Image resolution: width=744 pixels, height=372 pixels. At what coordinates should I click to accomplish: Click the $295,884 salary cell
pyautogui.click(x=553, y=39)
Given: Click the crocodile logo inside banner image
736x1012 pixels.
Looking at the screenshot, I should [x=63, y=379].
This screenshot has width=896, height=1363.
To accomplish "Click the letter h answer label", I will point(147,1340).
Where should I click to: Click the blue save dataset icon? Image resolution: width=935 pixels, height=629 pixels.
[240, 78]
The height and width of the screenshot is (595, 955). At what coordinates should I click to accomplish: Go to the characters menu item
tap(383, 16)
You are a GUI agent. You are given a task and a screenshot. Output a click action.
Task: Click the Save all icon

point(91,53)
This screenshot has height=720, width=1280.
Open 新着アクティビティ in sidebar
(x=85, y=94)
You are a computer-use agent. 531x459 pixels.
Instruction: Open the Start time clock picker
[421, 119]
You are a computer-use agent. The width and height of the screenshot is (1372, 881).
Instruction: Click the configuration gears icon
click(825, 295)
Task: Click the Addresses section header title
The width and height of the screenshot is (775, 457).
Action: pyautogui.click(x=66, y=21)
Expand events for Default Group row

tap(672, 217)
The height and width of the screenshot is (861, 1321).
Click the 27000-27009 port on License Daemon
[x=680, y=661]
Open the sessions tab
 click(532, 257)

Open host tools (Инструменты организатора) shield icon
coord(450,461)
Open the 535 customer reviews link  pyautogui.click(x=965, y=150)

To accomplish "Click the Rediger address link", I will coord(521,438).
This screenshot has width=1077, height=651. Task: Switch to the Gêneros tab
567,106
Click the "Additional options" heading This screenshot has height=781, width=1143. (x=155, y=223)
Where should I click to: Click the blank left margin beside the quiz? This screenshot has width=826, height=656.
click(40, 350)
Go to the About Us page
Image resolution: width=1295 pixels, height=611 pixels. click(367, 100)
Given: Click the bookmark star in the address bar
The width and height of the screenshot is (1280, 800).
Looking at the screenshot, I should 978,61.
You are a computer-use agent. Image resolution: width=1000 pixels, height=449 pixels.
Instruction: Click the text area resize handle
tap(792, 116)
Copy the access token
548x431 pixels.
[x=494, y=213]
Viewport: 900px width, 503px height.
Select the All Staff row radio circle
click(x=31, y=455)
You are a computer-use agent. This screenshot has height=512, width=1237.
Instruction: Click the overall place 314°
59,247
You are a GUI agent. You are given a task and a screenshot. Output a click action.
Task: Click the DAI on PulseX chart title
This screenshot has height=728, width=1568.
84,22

Assignment
Your answer must be the line containing "Instruction: Click the overall place 314°" and each line after it in the listing above, copied exactly.

Solution
Instruction: Click the overall place 314°
59,247
You are a GUI agent. You are given a task and a screenshot. Output a click action.
Task: Click the DAI on PulseX chart title
This screenshot has height=728, width=1568.
84,22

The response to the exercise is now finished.